PASSAGE GIVEN:
begin
The sentence embedding pre-training pipeline assumes the input are pairs of sentences (sent1, sent2) or pair of sentences plus an optional grand truth value (sent1, sent2, value) where value could be a label or a similarity numerical value. These pairs or triplets can be passed to the pipeline as dataset files (e.g. csv file) or using custom `Dataset`/`DataLoaders` that will provide them. Note here, in the context of dialogue, by "sentences" or "pair of sentences" we don't necessarily mean literally sentences but rather any piece of text, could be pairs `(context, next turn)`, pairs of consecutive turns `(turn_i, turn_{i+1})`, etc.



This pipeline follows the structure described in [Sentence-BERT paper](https://arxiv.org/pdf/1908.10084.pdf) and thus is built on top `sentence-bert` codebase. Instead of having two different encoders for context/query and label/response respectively or one cross-encoder, here we have one single encoder that will be trained as a bi-encoder[*].
end
TASK INSTRUCTIONS:
From the passage on the sentence embedding pipeline, list every tuple of input fields that appears in parentheses. The listing that comes next is separate material and unrelated to the passage on the sentence embedding pipeline.

INFORMATION PROVIDED:
begin
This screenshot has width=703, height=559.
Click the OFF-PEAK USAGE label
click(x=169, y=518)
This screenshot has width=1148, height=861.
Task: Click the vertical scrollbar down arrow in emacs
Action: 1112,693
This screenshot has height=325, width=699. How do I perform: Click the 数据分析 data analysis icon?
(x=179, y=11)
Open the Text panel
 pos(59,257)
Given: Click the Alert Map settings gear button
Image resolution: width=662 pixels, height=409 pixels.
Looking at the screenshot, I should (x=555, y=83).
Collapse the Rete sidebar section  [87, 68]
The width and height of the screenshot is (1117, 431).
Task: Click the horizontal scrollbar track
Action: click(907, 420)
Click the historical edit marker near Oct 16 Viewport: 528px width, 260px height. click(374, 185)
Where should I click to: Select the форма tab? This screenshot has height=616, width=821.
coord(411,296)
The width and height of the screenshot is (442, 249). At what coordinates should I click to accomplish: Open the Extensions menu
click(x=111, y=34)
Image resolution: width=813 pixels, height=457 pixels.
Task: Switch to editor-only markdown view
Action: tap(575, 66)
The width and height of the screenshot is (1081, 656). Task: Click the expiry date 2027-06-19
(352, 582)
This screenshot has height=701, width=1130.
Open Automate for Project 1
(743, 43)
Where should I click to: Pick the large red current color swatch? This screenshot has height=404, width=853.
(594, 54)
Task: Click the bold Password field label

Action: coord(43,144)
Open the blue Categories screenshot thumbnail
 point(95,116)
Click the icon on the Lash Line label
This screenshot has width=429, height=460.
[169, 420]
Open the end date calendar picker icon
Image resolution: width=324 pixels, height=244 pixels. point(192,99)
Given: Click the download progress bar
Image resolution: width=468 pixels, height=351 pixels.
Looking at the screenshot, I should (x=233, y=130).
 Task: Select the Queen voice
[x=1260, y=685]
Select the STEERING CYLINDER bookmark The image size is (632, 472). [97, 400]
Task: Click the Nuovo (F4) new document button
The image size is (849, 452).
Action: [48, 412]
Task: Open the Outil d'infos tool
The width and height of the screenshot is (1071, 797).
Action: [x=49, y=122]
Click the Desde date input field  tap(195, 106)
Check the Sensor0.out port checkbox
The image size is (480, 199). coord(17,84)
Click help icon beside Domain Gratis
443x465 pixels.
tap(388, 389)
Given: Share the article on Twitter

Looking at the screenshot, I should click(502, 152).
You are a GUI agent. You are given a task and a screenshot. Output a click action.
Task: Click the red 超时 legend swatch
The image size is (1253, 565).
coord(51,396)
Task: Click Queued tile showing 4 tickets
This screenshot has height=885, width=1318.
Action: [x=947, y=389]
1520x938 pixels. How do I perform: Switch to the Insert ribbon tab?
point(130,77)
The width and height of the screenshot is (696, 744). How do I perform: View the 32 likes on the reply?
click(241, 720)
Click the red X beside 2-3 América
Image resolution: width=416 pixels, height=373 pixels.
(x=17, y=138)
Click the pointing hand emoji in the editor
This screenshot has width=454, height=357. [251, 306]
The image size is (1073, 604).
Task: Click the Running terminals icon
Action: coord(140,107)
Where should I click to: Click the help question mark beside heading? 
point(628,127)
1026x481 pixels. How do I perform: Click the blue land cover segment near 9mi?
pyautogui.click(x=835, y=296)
end
EXERCISE OUTPUT:
(sent1, sent2)
(sent1, sent2, value)
(context, next turn)
(turn_i, turn_{i+1})